Was it the fact that, behind the darkness and danger that radiated off him and kept everyone else at bay, I’d seen the gentleness and longing he kept so closely guarded? That he was the only one who had gone out of his way to care for me and protect me since my mother got sick?
“You’re a good person,” I said softly. “You don’t deserve to carry all that pain on your own.”
Marcus stared down at me for the longest time before he finally said, “I’m not a good person, Evelyn. I’m a monster.”

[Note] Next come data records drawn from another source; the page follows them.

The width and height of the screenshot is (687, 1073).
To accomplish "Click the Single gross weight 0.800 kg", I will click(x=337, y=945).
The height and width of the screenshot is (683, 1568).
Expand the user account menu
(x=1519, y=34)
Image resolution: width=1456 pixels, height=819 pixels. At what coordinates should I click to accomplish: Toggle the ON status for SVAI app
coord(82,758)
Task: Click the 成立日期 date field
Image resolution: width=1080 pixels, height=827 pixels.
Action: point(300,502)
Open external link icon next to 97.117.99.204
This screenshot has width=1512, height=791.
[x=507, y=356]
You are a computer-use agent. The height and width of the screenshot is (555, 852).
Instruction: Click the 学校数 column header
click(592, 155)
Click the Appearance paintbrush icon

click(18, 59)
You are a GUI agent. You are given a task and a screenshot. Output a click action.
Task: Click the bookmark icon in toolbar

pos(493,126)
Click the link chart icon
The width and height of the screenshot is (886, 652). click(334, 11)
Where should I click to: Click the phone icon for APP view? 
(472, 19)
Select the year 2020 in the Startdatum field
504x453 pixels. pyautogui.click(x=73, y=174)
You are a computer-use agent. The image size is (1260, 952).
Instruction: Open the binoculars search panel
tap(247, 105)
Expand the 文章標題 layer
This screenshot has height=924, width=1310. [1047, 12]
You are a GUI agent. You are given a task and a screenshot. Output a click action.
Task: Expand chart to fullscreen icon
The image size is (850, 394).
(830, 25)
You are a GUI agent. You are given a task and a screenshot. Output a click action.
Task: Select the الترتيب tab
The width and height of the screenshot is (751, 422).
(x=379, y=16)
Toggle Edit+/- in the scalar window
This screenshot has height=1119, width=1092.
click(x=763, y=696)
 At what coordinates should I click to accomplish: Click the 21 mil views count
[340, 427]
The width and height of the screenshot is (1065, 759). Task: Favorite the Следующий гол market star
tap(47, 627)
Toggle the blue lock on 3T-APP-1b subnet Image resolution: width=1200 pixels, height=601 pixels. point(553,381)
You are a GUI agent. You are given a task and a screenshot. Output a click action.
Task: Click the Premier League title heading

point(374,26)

The way he said it, so calmly, it almost masked the flicker of pain in his eyes, made my heart break for him. Hadn’t I thought the same thing, when I saw him tear Leo apart? He’d been an animal, slave to his rage, and he’d scared me so much I’d run as fast as I could to get away. But what he’d done, he’d done to the man who’d hurt me.
Despite my initial fear of him, I’d felt safe in his hands since the first night we spent together. I’d felt safe enough to offer him my companionship, and I’d gratefully taken the protection of his presence in return. As I looked up at him, I realized I felt safe with him because that’s exactly what I was.
“You’re not a monster. Whatever else you are, you’re not that. Even after what I did to you, you’re still making sure Brigs won’t hurt me again. No monster would do that.” I gave his arm a squeeze and offered him a faint smile. “And no monster would have his brother’s family as his phone’s background.”
Marcus looked at me in silence for a long moment before he gently grabbed my chin and tipped my head up. For a second I thought he was going to kiss me, and my heart sped up until I could feel it beating hard against my ribs. But he just searched my eyes, an expression of curiosity and something I couldn’t decipher playing across his handsome face.